> [Records for this task]
────────────────────
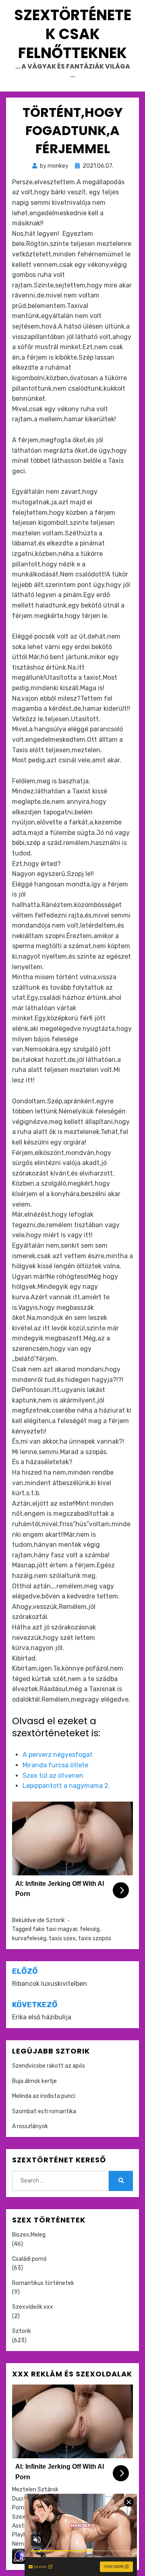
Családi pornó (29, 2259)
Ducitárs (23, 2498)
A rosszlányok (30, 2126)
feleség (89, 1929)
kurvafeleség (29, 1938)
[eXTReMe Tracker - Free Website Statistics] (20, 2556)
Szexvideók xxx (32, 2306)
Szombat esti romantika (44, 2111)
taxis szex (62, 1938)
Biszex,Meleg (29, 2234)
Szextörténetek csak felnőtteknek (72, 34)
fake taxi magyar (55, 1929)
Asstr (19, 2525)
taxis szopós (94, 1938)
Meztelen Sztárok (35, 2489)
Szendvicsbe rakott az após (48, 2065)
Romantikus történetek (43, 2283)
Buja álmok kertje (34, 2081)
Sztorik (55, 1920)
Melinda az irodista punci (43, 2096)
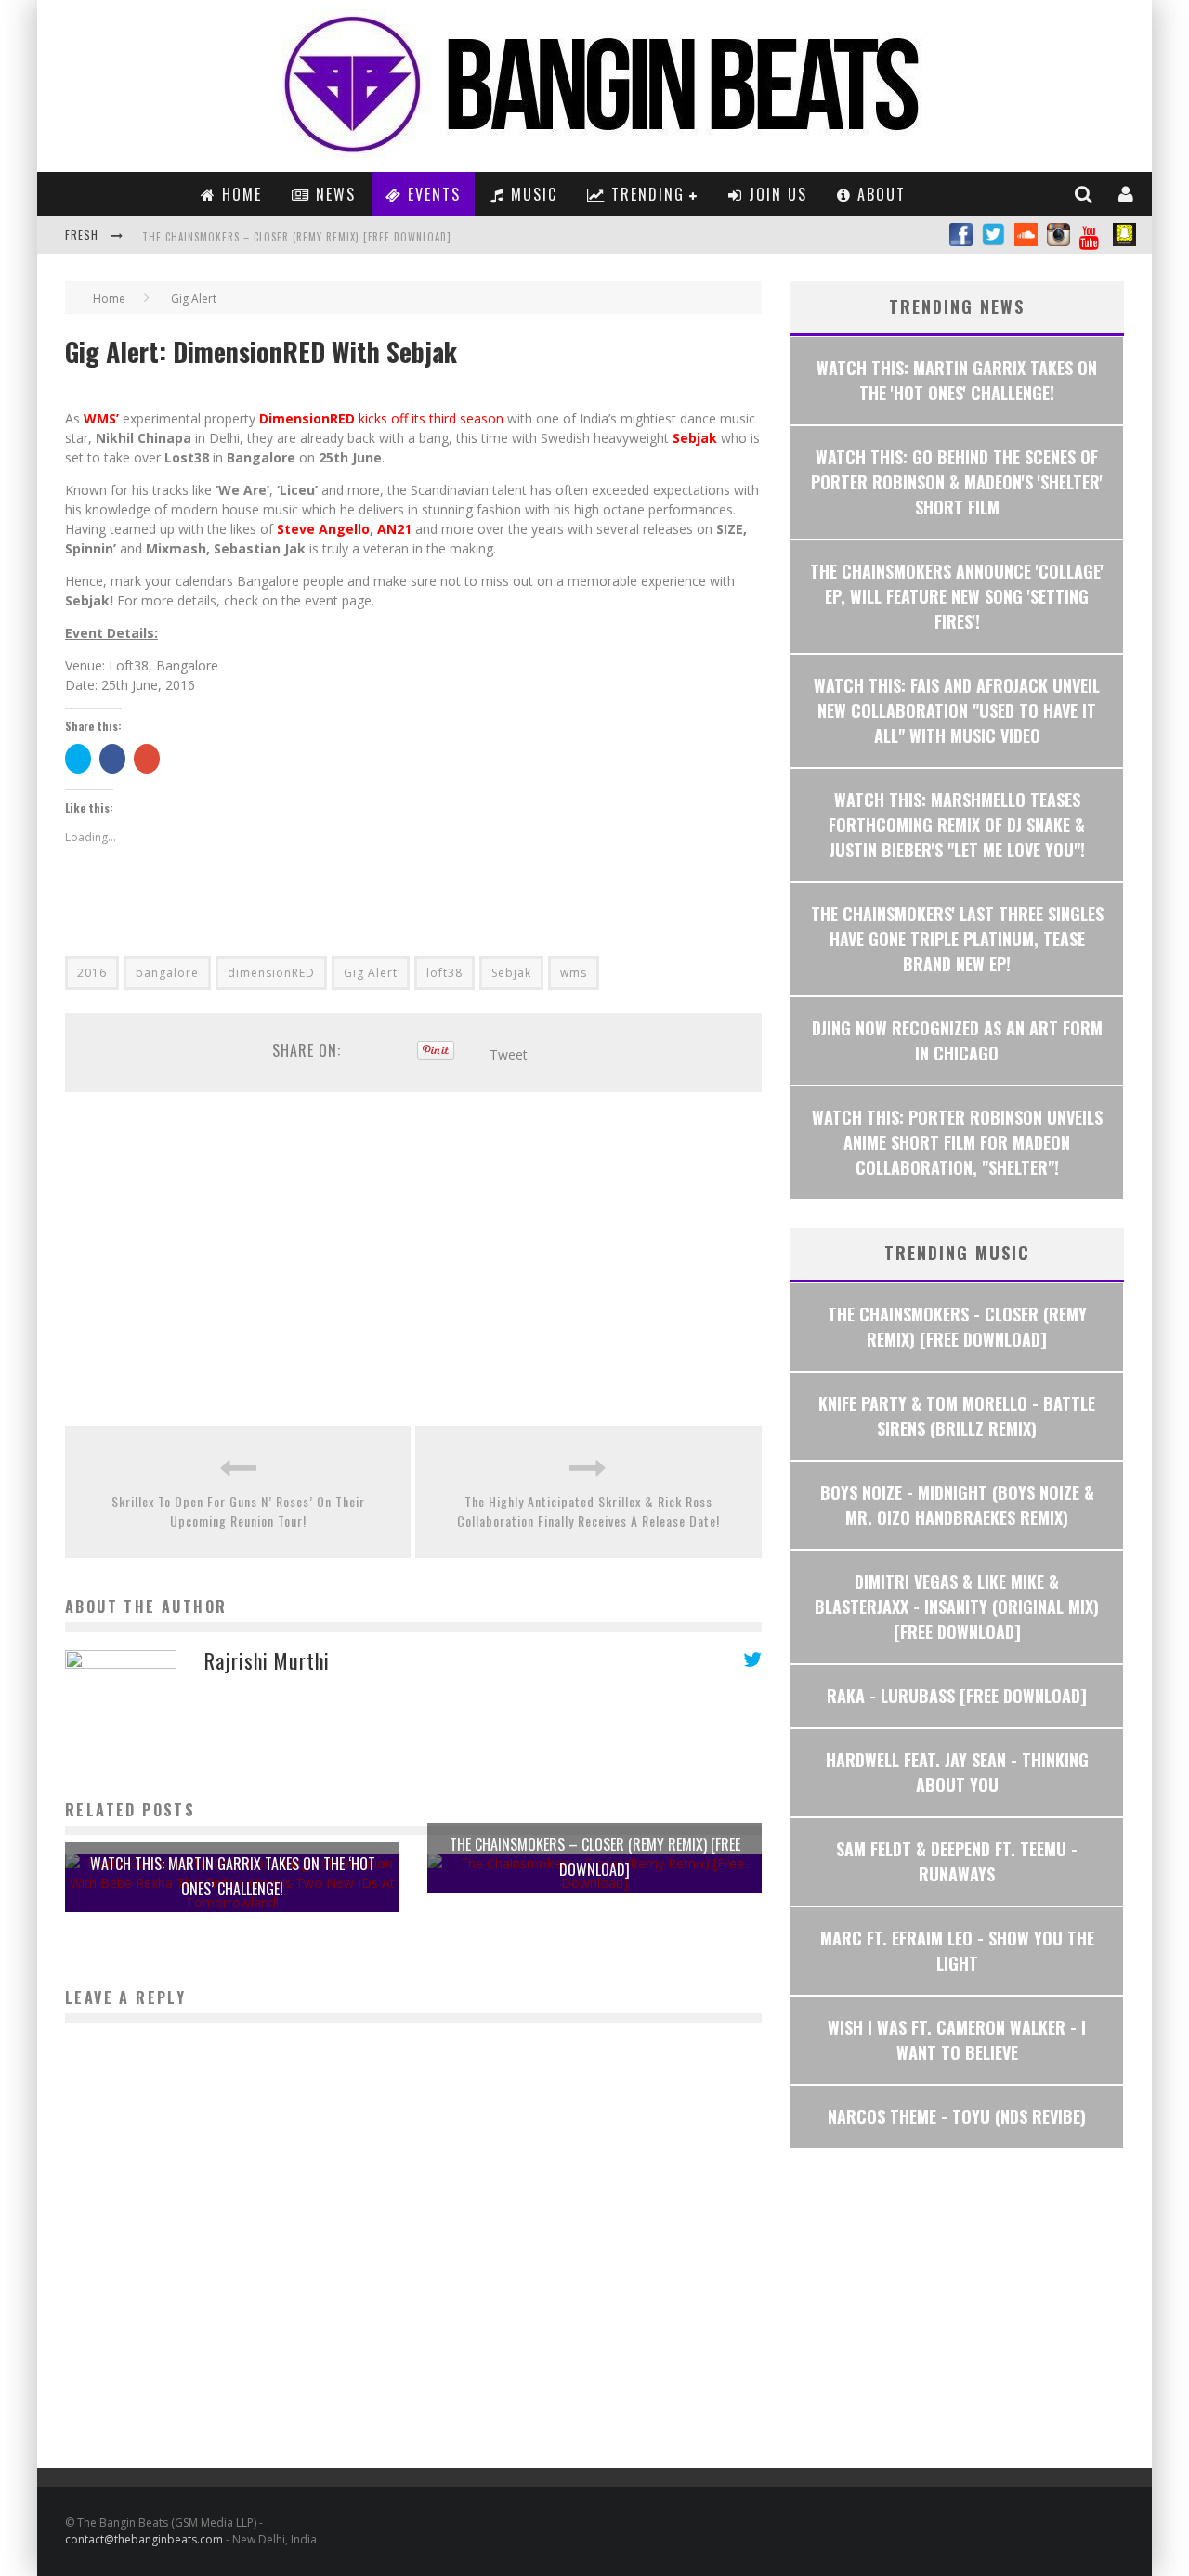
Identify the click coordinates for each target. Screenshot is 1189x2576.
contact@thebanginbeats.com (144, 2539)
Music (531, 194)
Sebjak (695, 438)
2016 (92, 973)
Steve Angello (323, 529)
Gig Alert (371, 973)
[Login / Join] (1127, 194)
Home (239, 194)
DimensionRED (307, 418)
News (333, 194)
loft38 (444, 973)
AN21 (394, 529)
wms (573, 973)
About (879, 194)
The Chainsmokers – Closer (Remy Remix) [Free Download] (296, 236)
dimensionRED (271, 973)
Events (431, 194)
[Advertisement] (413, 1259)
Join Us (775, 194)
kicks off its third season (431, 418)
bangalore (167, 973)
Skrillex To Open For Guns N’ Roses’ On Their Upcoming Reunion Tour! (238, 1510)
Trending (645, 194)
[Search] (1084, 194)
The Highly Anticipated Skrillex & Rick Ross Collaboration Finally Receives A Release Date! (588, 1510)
────────────────────
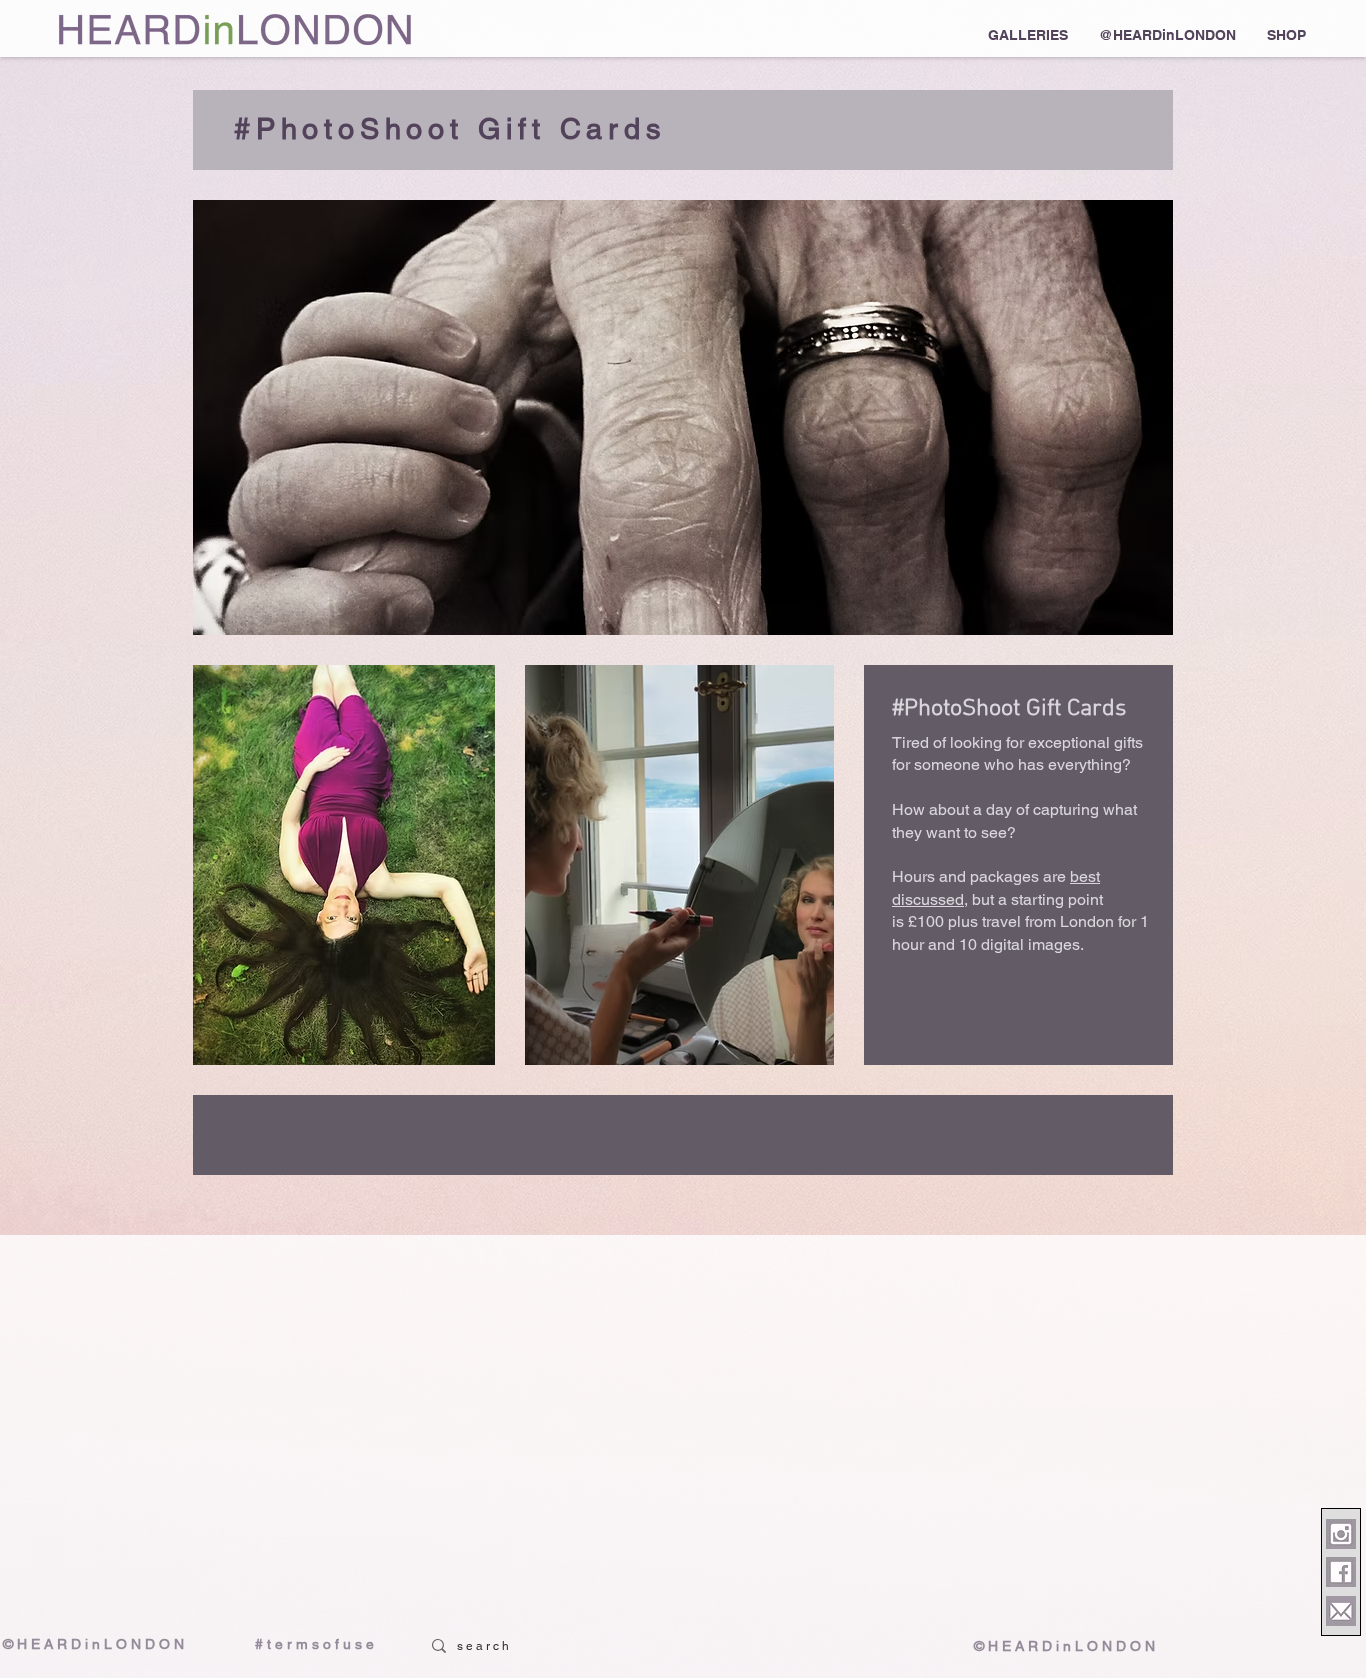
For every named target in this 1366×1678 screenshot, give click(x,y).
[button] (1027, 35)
────────────────────
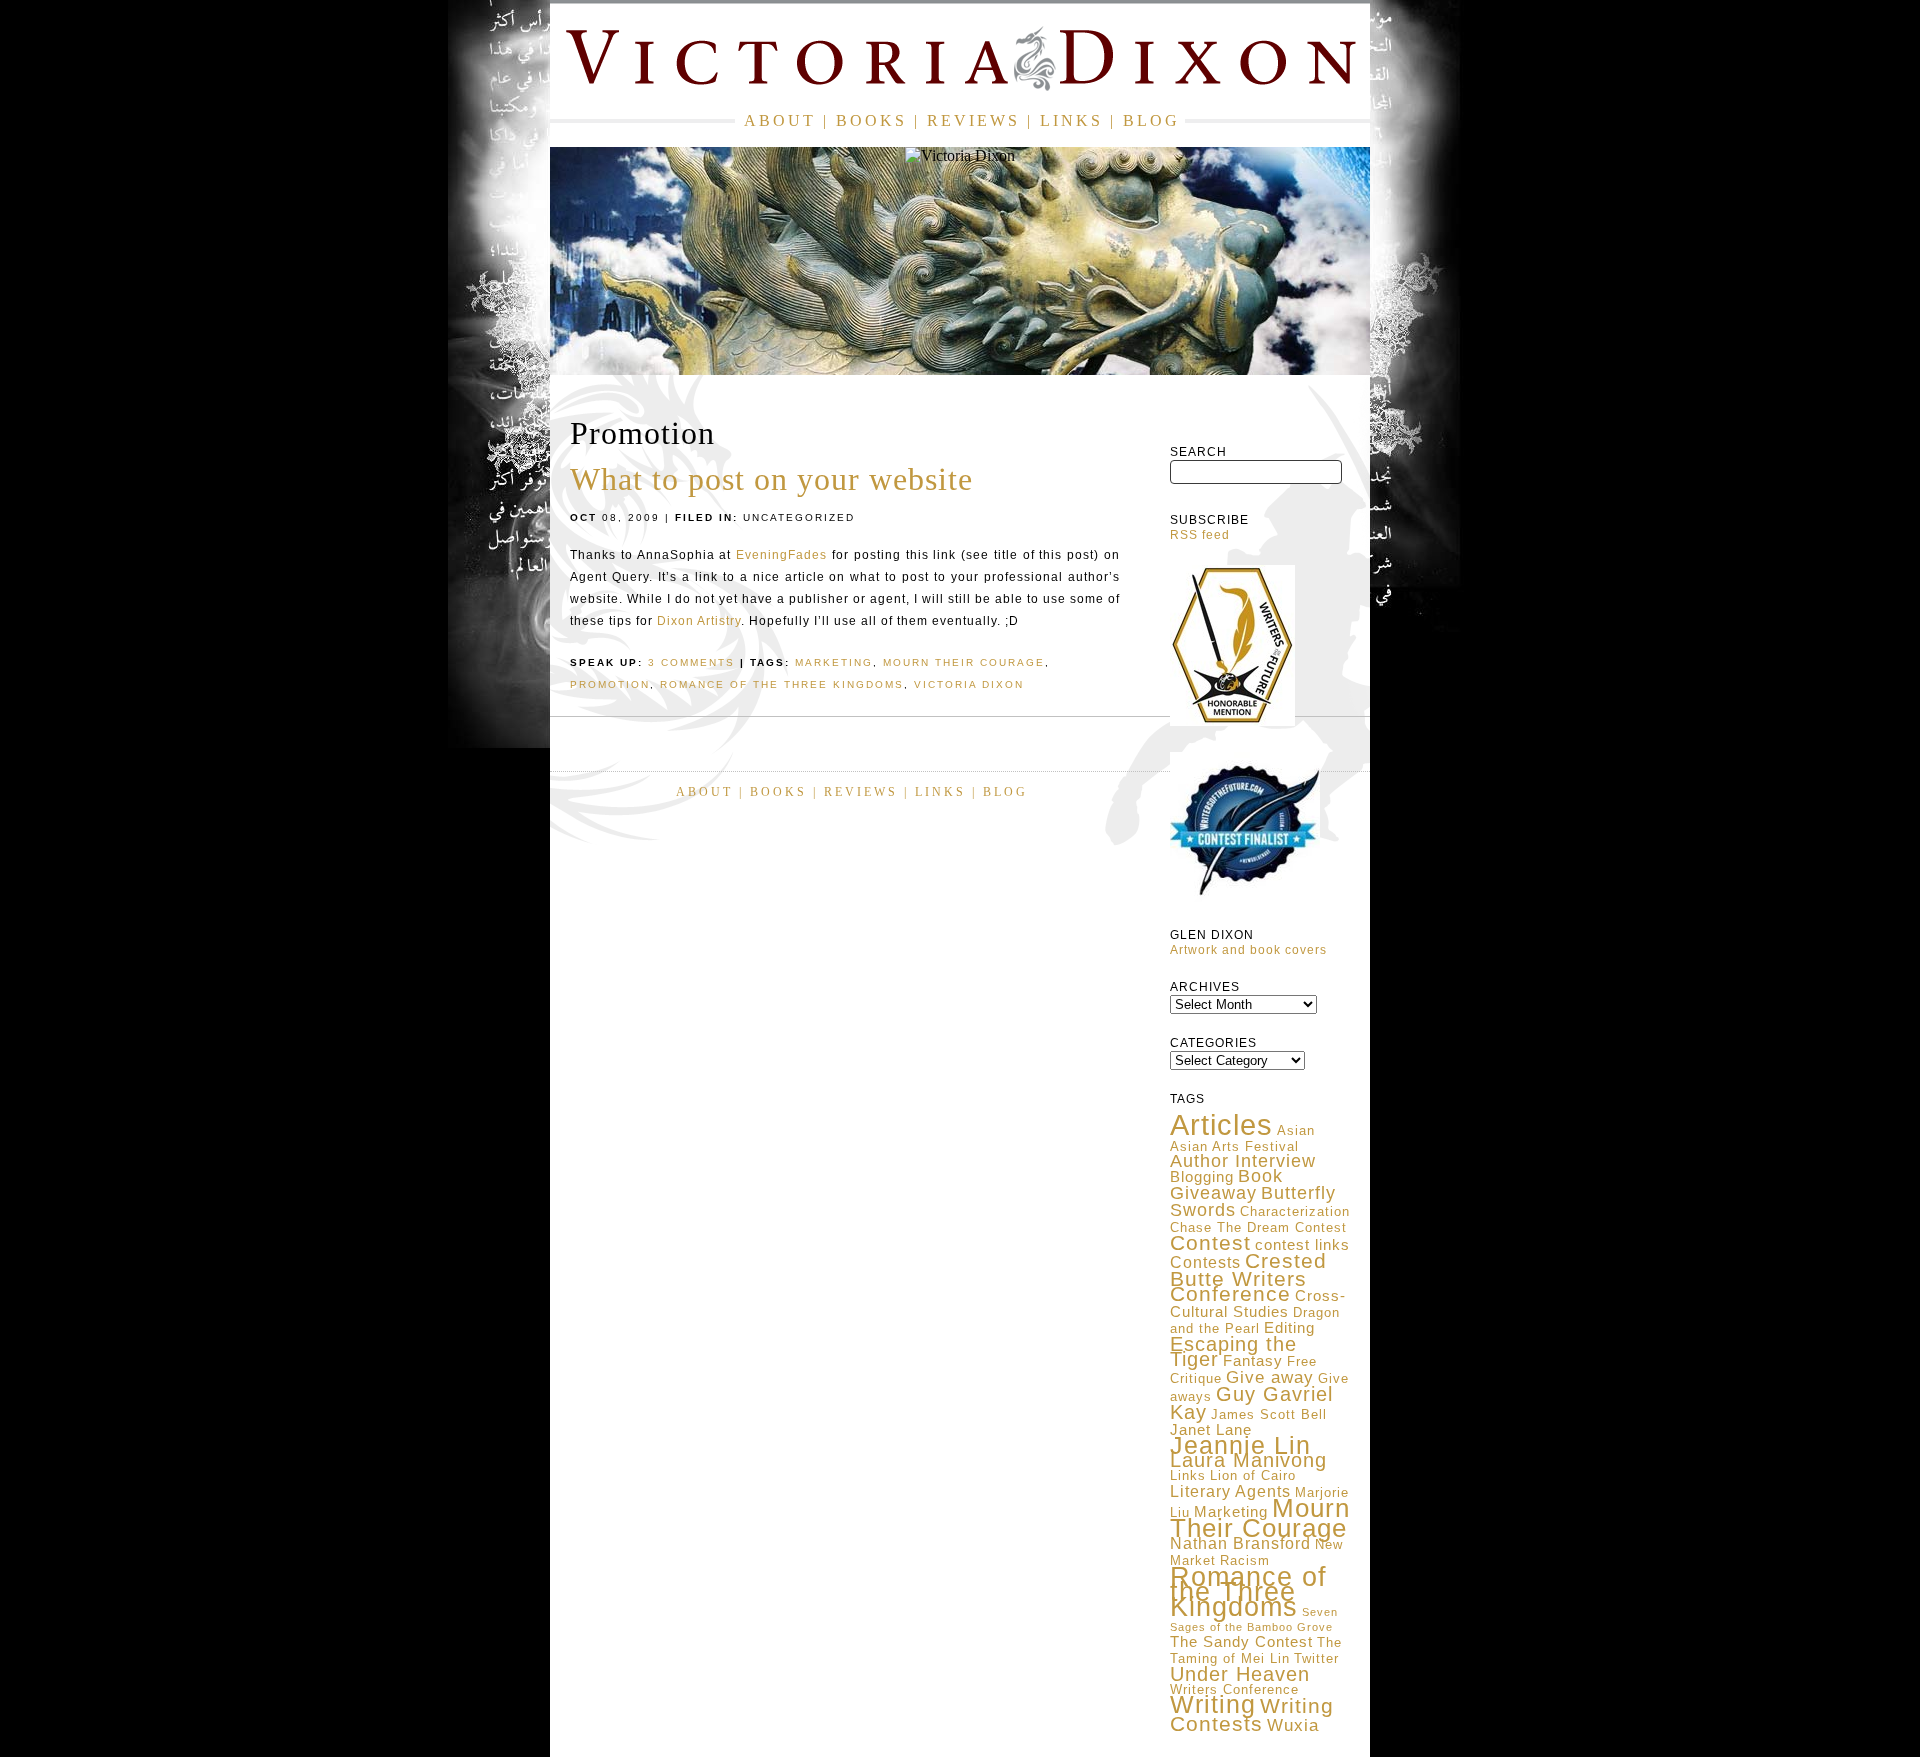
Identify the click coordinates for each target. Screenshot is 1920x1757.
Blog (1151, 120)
────────────────────
Copy out the lines above exactly, beginning at the one that contains "2016 (92, 973)" and ending at the one that contains "The Chainsmokers –".

> [Task answer]
2016 (92, 973)
Steve Angello (323, 529)
Gig Alert (371, 973)
[Login / Join] (1127, 194)
Home (239, 194)
DimensionRED (307, 418)
News (333, 194)
loft38 (444, 973)
AN21 (394, 529)
wms (573, 973)
About (879, 194)
The Chainsmokers – Closer (Remy Remix) [Free Download] (296, 236)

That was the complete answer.